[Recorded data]

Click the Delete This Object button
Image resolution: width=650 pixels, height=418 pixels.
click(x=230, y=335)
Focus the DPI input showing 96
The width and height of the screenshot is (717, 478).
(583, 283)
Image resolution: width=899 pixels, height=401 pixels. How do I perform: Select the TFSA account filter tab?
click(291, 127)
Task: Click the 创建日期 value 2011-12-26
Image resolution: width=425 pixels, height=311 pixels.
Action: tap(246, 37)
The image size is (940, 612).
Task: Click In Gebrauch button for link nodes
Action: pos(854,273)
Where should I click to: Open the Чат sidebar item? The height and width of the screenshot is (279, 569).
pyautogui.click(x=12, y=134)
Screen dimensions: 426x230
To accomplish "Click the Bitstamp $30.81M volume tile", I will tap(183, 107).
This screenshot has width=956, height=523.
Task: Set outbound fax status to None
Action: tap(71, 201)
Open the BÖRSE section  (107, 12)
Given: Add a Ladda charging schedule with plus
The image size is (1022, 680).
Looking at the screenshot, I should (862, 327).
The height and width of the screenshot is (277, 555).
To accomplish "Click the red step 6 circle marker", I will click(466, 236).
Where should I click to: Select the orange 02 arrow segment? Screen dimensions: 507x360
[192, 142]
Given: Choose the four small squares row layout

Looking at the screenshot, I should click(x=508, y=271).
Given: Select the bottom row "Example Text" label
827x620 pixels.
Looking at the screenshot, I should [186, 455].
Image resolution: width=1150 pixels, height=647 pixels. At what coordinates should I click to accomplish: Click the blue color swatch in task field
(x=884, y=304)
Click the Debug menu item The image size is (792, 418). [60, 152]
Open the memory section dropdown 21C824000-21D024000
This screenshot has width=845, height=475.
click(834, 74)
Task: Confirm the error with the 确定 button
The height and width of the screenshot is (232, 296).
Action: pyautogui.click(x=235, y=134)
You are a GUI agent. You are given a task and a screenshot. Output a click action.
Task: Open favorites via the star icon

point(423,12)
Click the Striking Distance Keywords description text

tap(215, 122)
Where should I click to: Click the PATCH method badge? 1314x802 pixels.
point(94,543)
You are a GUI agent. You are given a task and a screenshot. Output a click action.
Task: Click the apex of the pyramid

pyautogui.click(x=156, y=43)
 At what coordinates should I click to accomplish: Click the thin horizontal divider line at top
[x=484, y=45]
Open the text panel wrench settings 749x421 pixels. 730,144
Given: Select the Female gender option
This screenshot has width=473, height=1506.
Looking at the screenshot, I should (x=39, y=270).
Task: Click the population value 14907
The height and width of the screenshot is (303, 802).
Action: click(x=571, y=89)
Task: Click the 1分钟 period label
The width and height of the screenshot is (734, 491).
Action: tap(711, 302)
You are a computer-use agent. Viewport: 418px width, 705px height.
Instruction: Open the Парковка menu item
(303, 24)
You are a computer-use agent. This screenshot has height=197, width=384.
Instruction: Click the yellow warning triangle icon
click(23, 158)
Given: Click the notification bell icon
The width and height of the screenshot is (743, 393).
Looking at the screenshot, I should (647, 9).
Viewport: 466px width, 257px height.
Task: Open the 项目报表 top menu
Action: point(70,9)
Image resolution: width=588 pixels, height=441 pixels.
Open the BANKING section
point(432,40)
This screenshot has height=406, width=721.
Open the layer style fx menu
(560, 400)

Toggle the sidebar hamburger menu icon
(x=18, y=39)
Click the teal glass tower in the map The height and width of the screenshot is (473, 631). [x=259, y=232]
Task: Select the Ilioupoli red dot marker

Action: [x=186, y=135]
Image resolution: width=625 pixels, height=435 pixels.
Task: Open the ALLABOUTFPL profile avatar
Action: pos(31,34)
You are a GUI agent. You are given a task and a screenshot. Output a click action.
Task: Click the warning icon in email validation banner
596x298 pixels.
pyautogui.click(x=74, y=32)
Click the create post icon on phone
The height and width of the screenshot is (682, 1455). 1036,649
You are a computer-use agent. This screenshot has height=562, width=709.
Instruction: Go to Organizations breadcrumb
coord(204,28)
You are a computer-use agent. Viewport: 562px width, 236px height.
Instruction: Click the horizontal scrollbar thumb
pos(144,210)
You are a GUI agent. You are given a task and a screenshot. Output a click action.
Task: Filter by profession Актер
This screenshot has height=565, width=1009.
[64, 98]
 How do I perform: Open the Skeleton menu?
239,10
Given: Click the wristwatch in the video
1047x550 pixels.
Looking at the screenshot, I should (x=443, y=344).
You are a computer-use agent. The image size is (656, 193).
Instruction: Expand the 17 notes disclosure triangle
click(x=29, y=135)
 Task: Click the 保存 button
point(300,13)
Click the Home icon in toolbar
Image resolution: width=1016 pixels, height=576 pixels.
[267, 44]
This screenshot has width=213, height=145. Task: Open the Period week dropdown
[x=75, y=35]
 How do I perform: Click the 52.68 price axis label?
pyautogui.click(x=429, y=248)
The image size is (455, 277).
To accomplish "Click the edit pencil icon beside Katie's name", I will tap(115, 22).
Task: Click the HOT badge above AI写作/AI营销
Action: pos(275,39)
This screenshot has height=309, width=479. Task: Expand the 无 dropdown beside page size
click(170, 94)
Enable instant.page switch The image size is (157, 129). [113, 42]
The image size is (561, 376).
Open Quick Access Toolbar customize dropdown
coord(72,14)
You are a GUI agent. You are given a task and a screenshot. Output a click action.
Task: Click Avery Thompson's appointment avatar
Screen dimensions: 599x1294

— BRIEF —
Only the lines above starting at the line that holds "Open the BANKING section" and ending at the line that holds "Click the teal" are to be repeated, exactly and in full.

— ANSWER BOX —
Open the BANKING section
point(432,40)
This screenshot has height=406, width=721.
Open the layer style fx menu
(560, 400)

Toggle the sidebar hamburger menu icon
(x=18, y=39)
Click the teal glass tower in the map The height and width of the screenshot is (473, 631). [x=259, y=232]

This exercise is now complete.